Search the entries for the word "computer". Copy every line where it turns up.

──────

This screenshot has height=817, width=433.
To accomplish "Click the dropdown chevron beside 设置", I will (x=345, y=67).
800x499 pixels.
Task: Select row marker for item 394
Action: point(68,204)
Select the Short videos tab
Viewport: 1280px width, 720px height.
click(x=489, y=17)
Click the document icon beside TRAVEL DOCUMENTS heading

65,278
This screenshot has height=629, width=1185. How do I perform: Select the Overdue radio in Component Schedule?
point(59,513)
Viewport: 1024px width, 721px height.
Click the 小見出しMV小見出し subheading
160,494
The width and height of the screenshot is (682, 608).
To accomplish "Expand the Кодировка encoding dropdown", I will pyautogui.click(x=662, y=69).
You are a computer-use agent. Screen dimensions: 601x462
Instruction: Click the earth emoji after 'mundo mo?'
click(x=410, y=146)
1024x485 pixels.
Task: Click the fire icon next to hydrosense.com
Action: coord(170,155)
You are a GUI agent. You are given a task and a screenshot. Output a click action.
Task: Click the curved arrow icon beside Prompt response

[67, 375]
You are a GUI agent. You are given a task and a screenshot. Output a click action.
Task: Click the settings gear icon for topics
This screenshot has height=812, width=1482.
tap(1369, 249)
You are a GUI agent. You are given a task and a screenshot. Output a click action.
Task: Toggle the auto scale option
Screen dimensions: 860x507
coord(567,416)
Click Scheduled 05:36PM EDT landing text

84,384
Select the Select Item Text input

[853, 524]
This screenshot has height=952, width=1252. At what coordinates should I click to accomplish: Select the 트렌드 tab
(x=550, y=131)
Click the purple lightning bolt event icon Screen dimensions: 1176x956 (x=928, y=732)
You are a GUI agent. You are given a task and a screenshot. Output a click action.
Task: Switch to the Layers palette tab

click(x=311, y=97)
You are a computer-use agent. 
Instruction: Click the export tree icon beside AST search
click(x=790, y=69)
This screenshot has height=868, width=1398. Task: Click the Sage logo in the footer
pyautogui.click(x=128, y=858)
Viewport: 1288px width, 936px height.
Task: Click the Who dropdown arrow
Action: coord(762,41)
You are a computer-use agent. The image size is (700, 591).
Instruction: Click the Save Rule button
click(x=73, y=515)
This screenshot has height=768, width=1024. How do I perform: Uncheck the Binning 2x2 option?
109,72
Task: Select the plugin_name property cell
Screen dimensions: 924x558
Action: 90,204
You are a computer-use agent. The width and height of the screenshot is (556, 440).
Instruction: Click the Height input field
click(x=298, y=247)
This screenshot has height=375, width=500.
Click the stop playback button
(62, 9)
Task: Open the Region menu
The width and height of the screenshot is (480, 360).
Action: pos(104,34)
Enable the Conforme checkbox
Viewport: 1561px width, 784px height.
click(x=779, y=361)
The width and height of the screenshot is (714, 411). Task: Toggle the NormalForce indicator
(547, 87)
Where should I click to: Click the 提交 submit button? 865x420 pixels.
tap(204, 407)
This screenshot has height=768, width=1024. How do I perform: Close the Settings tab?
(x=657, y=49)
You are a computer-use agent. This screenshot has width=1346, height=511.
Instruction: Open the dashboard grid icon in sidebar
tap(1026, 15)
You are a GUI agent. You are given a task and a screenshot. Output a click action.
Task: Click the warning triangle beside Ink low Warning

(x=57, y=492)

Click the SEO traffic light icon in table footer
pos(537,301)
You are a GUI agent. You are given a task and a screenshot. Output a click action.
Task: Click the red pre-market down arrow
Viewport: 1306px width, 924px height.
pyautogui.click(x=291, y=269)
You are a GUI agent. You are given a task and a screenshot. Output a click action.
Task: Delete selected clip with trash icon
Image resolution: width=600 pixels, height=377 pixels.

──────

## Result of this task:
You are a computer-use agent. Screen dimensions: 601x462
You are a computer-use agent. 
You are a computer-use agent. The image size is (700, 591).
You are a computer-use agent. The width and height of the screenshot is (556, 440).
You are a computer-use agent. This screenshot has width=1346, height=511.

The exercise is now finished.